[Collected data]

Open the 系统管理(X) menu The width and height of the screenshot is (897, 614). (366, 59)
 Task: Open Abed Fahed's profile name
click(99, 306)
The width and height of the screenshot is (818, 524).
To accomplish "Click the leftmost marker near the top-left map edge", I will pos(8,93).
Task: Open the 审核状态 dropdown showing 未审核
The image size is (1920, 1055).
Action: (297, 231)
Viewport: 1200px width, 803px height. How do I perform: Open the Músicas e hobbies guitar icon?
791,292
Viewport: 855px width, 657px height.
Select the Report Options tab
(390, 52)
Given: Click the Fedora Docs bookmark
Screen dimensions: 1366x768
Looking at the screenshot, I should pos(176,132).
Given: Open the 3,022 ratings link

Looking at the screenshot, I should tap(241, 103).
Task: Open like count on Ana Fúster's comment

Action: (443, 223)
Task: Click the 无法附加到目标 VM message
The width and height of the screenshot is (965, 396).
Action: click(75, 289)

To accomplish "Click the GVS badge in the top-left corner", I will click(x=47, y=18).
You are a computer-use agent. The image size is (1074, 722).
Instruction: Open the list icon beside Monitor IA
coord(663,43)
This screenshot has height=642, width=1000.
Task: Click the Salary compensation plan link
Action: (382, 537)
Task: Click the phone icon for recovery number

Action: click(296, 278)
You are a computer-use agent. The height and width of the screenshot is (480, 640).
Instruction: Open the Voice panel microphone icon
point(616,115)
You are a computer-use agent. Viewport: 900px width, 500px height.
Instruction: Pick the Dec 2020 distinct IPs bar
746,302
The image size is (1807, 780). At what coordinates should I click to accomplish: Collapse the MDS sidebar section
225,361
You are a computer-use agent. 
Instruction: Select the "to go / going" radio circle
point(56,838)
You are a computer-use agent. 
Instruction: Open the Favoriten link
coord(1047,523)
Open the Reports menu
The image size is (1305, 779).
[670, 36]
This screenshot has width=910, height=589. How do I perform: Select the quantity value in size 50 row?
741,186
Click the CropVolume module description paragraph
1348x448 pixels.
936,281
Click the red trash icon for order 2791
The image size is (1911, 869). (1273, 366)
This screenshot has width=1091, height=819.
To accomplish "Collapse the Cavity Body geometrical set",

■ **Exercise objective**:
The required output is every line from the one with "Open the Reports menu" to the final line of the entries, repeated exactly and with nothing else.

■ **Your solution**:
Open the Reports menu
The image size is (1305, 779).
[670, 36]
This screenshot has width=910, height=589. How do I perform: Select the quantity value in size 50 row?
741,186
Click the CropVolume module description paragraph
1348x448 pixels.
936,281
Click the red trash icon for order 2791
The image size is (1911, 869). (1273, 366)
This screenshot has width=1091, height=819.
To accomplish "Collapse the Cavity Body geometrical set",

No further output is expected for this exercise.